• **Data for review**:
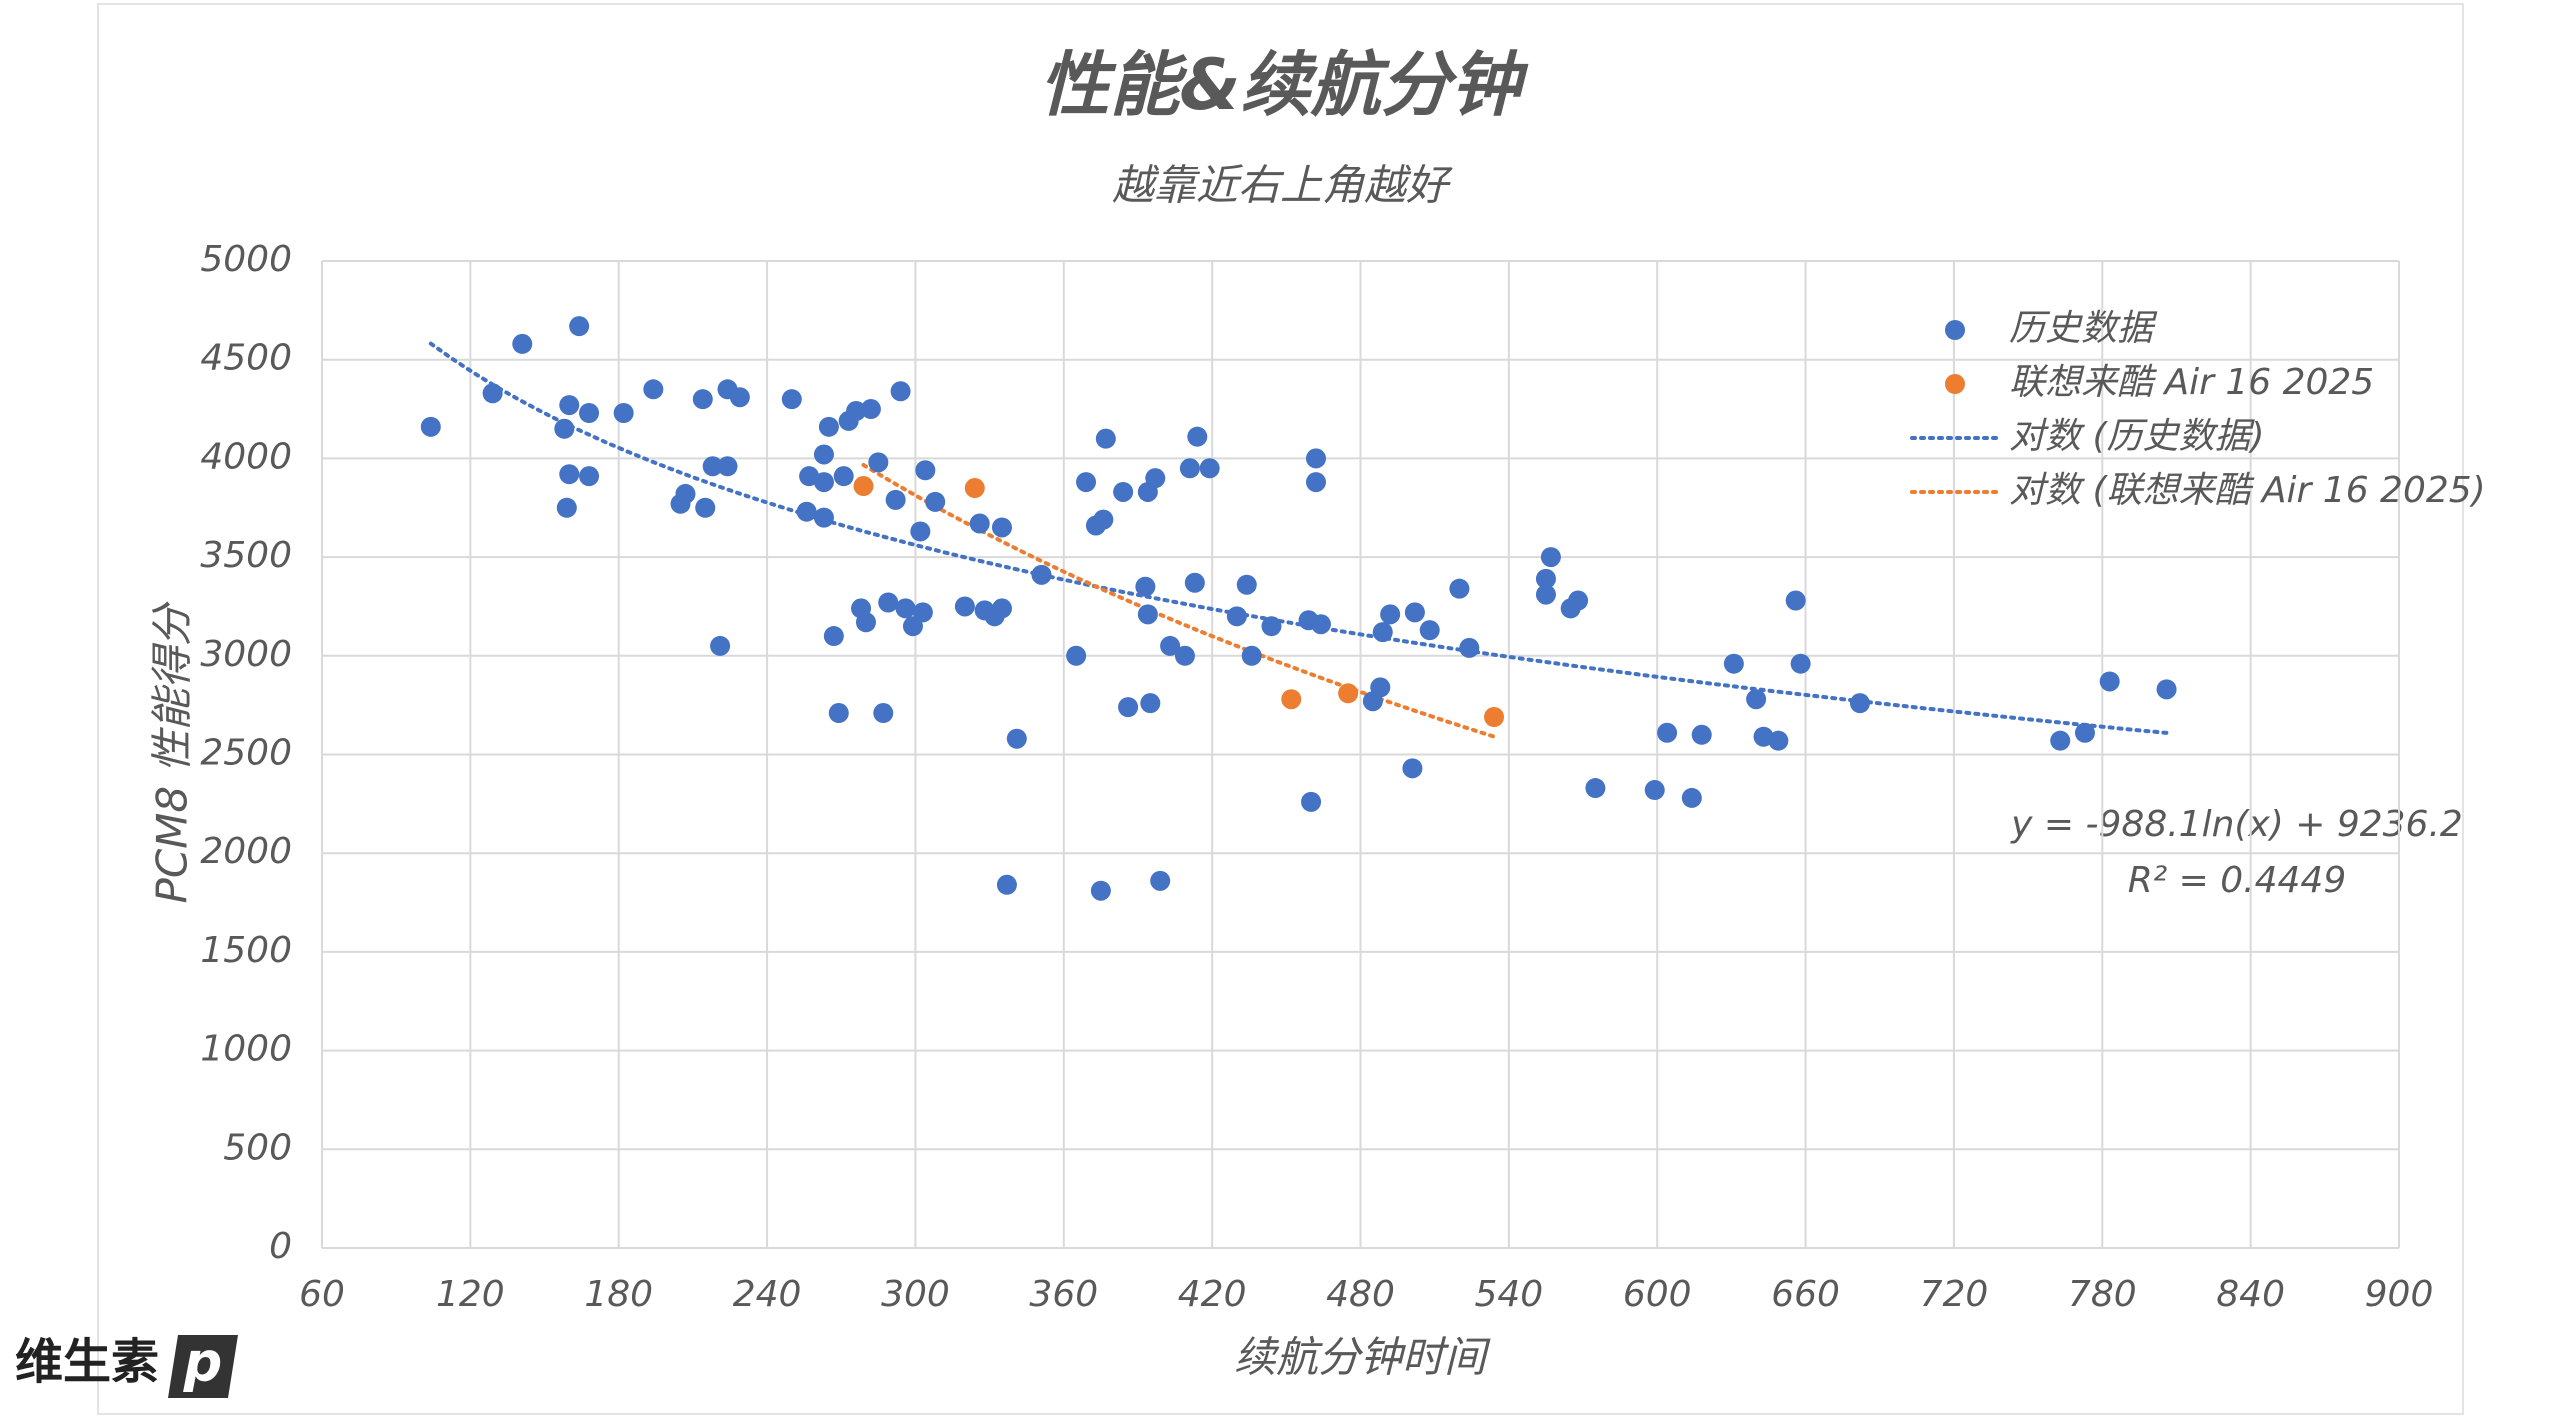 This screenshot has width=2560, height=1418. I want to click on x-tick-label: 900, so click(2400, 1294).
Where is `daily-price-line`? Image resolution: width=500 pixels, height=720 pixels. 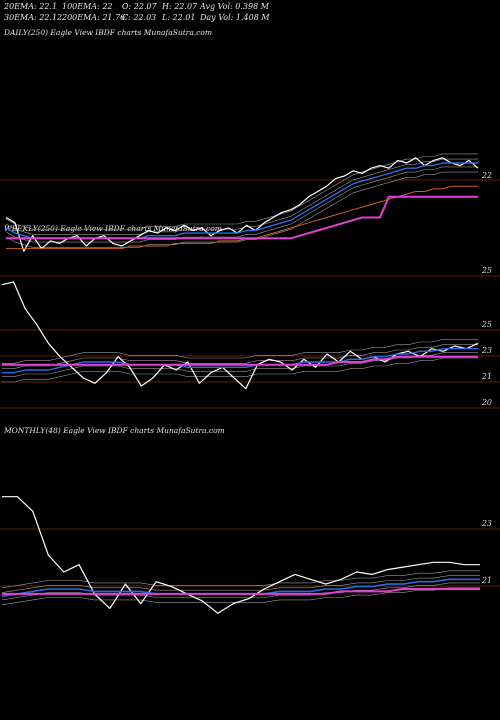
daily-price-line is located at coordinates (242, 204).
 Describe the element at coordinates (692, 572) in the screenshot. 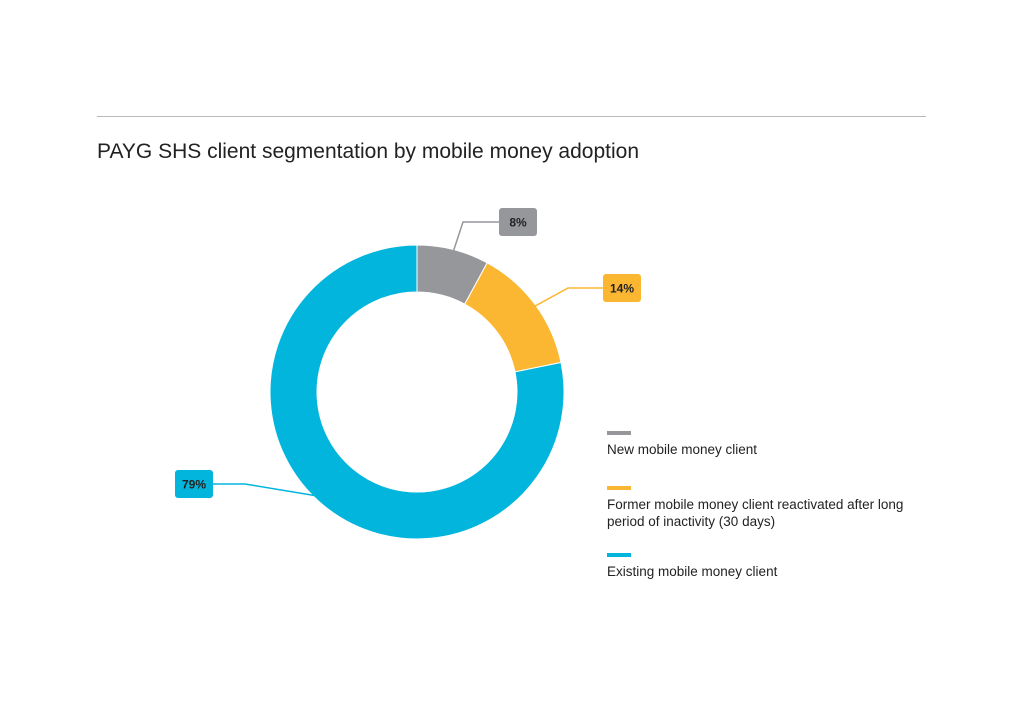

I see `legend-label-existing: Existing mobile money client` at that location.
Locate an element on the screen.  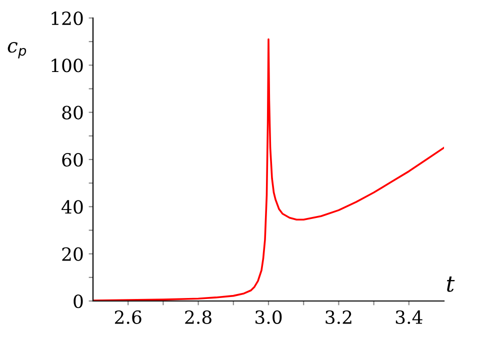
x-tick-label: 3.2 is located at coordinates (339, 317).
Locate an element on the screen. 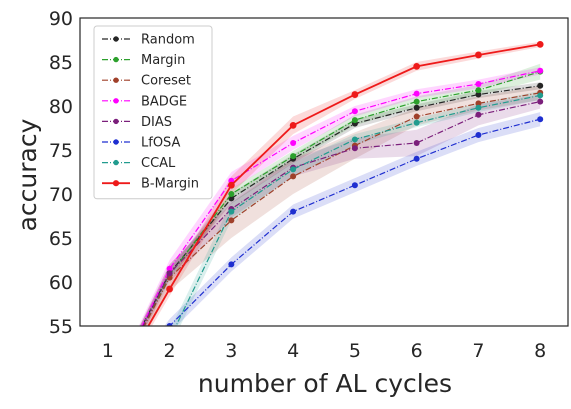 Image resolution: width=571 pixels, height=409 pixels. y-tick-label: 60 is located at coordinates (61, 283).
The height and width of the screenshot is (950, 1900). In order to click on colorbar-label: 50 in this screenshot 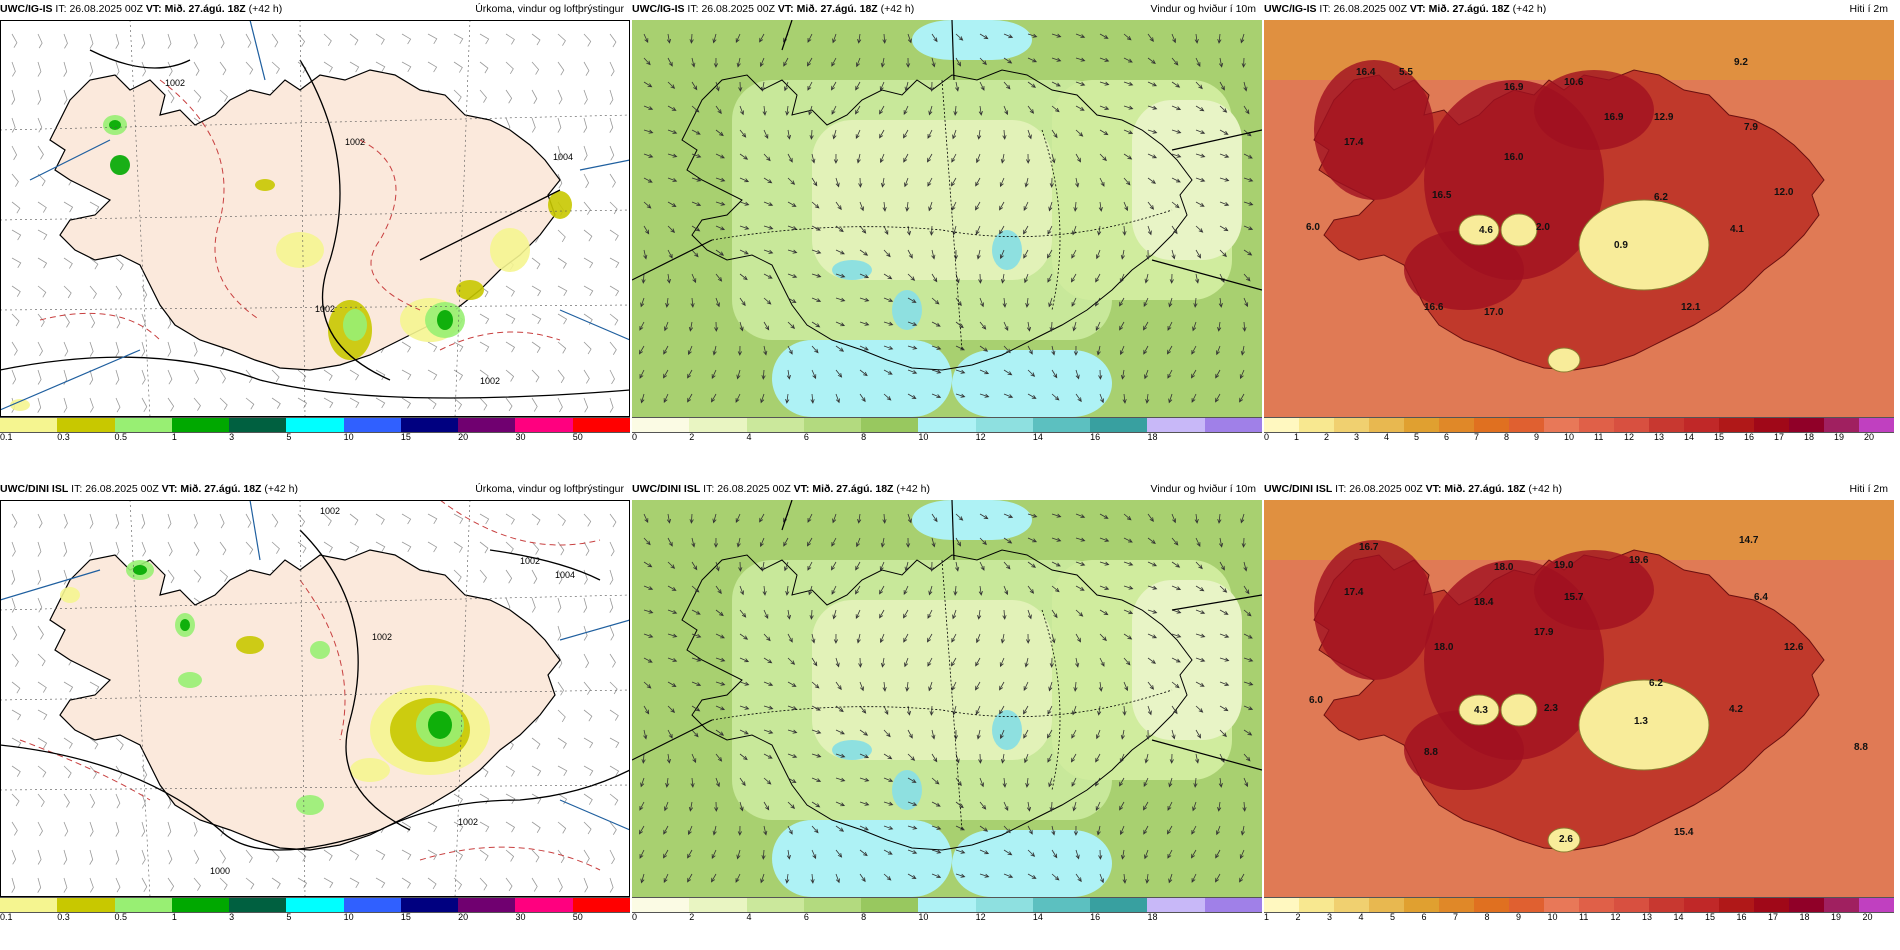, I will do `click(578, 437)`.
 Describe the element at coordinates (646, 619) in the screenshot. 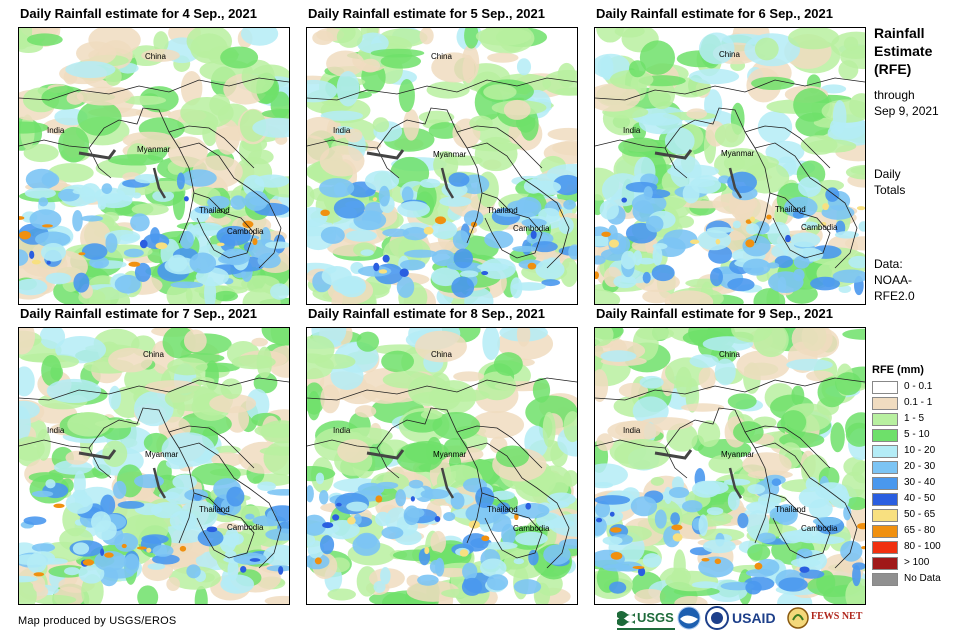

I see `usgs-logo: USGS` at that location.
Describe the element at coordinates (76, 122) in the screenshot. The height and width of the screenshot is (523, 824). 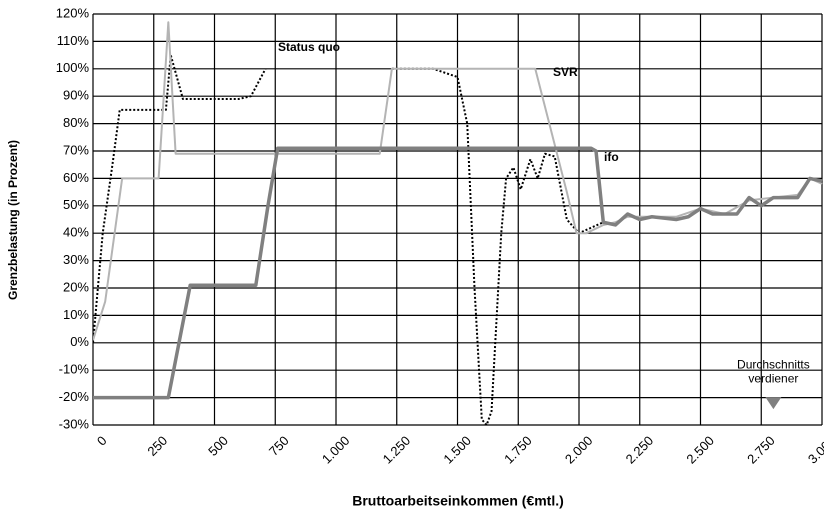
I see `y-tick-label: 80%` at that location.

• **What is needed**:
Repeat the listing verbatim, beginning at the line that contains "Describe the element at coordinates (76, 122)" and ending with the final line of the listing, leaving out the pictures.

• **Your solution**:
Describe the element at coordinates (76, 122) in the screenshot. The height and width of the screenshot is (523, 824). 
I see `y-tick-label: 80%` at that location.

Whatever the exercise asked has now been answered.